Special Needs Financial Planning

 

 

 

 

 

 

 

 

 

 

 

Approximately 20% of U.S. households are affected by special needs and, depending on the source, it is estimated that there are between 30 million and 50 miilion unpaid caregivers.  Those statistics didn't mean much to me when my son, Matthew, was born in 1988. Later, when he was diagnosed with autism, I was part of those statistics.  At that time, we were told 15 in 10,000 people were diagnosed with autism - today, those statistics are 1 in 88.

I realized when Matthew was six years old that I needed to put together a financial plan for my family and that it would be for twio generations.  That process started with a Special Needs Trust and a lot of on-going research on personal financial planning.  

It has been said that financially providing for a special needs child is equivalent to paying for someone to attend Harvard University for life.  Very few of us could afford that but that's okay because no is asking you to do that - as long as you develop and execute a plan.

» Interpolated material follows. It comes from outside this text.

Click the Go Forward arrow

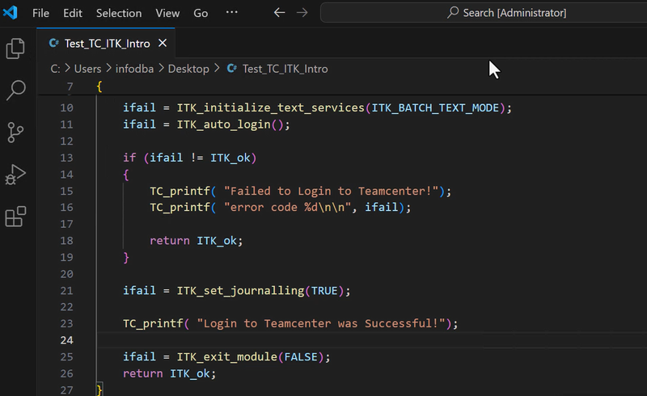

There are various steps in providing in special needs financial planning and it starts with ensuring that your child will be eligible for government sevices.   If the individual owns assets, they will need to be spent down.  Keep this in mind - the government wants your money but if you structure your family's finances properly, the long arm of the government is far less likely to get it.  You need to understand how to make your child eligible for Medicaid, SSI or Social Security disability when they reach 18.  The plan should start before that but even if that time has passed, there are steps that you can take.

You probably know that government beneffits will cover the necessities and not much more.   A "Special Needs" or "Supplemental Needs" Trust allows you to provide resoruces for enhancing your child's life.  Setting up and maintaining the Trust requires the expertise of attorneys with a background in special needs, trusts and estates.  The rules, inlcuding the tax laws, are tricky.

These are just some of the basics - there is so much more.  Many financial advisors have the competence to help you but don't know what it's like to stand in a doctor's office and be told that your child will not lead the life you envisoned for him or her.  My wife and I had that experience over 20 years ago and have fought for Matthew ever since - and we love him more than life itself.

May 30, 2015

We are still waiting for the NJ government to act on the implementation of ABLE accounts which will allow a disabled individual to have an account of up to $100,000 available for specific purposes without affecting his or her ability to receive government provided services.  An ABLE account should be viewed as supplementing a special needs trust rather than replacing it.